La lecture d’une telle correspondance amuse aussi pour ce qu’on y apprend des livres qui ne se sont pas faits: lorsque GG déconseille à Paulhan (pour ne pas dire qu’il le lui interdit) de collaborer à la collection « Libelles », créée par Jean-Claude Fasquelle, il précise qu’il a écrit à Giono, à Vaillant (sic), à Adamov, à Jacques Perret, pour s’opposer à ce qu’ils donnent un texte en dehors de Gallimard – et c’est ainsi qu’on apprend que tous quatre avaient prévu de publier un livre chez Fasquelle (celui de Giono devait s’intituler Portraits et caractères, celui d’Adamov, Écrivain en situation. Rêverie sur des volumes qui n’existent pas…), et que seul Vailland a passé outre, et a donné à Fasquelle son Éloge du cardinal de Bernis.

La correspondance Paulhan-Gallimard n’est pas un grand livre, ni même un livre indispensable d’un point de vue historique. Mais c’est une mine d’anecdotes, un puits de détails pour qui s’intéresse à un demi-siècle où la littérature française brillait sous la couverture blanche aux lettres rouges et noires.

Christophe Mercier

Gaston Gallimard-Jean Paulhan. Correspondance 1919-1968.
Éditions Gallimard, 610 pages, 29,50 euros.

**Objectif**
Répondez brièvement, d'après l'extrait sur la correspondance Gallimard-Paulhan :
1. Sous quel titre le livre de Giono devait-il paraître chez Fasquelle ?
2. Quel auteur est passé outre l'opposition de Gallimard, et quel texte a-t-il donné à Fasquelle ?
3. Combien de pages compte l'édition de la correspondance ?
Appuyez-vous seulement sur l'extrait.

**Jeu de données**
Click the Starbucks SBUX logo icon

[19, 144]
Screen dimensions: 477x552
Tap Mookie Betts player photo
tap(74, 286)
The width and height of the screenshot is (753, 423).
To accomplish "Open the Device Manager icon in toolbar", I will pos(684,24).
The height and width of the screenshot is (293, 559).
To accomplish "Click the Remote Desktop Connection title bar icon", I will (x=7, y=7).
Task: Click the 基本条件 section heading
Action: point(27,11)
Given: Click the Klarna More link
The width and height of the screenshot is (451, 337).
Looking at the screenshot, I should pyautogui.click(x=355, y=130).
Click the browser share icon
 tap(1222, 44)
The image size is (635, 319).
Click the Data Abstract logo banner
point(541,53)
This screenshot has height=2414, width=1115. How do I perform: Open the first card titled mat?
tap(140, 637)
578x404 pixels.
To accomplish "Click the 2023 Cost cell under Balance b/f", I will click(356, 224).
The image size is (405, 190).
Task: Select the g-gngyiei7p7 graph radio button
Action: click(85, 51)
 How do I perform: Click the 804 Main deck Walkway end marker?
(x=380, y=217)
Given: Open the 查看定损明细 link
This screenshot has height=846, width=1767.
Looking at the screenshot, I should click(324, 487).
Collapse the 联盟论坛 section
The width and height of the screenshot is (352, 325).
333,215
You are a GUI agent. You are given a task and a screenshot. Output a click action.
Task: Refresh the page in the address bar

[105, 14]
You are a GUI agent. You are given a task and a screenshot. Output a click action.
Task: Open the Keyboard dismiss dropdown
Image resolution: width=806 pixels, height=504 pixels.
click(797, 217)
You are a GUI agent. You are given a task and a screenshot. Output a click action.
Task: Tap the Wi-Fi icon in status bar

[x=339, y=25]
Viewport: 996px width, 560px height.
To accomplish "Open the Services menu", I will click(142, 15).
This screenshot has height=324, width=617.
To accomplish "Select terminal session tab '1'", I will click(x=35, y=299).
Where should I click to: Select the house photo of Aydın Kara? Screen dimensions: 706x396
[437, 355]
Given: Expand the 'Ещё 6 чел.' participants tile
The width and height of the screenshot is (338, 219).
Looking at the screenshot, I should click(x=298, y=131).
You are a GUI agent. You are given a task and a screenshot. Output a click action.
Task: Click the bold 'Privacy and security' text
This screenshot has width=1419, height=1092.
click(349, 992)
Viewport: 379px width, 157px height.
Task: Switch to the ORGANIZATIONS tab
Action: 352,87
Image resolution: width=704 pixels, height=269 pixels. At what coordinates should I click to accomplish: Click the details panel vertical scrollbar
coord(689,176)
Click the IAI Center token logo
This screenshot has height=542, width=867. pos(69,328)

**Réponse**
1. Portraits et caractères.
2. Vailland, avec son Éloge du cardinal de Bernis.
3. 610 pages.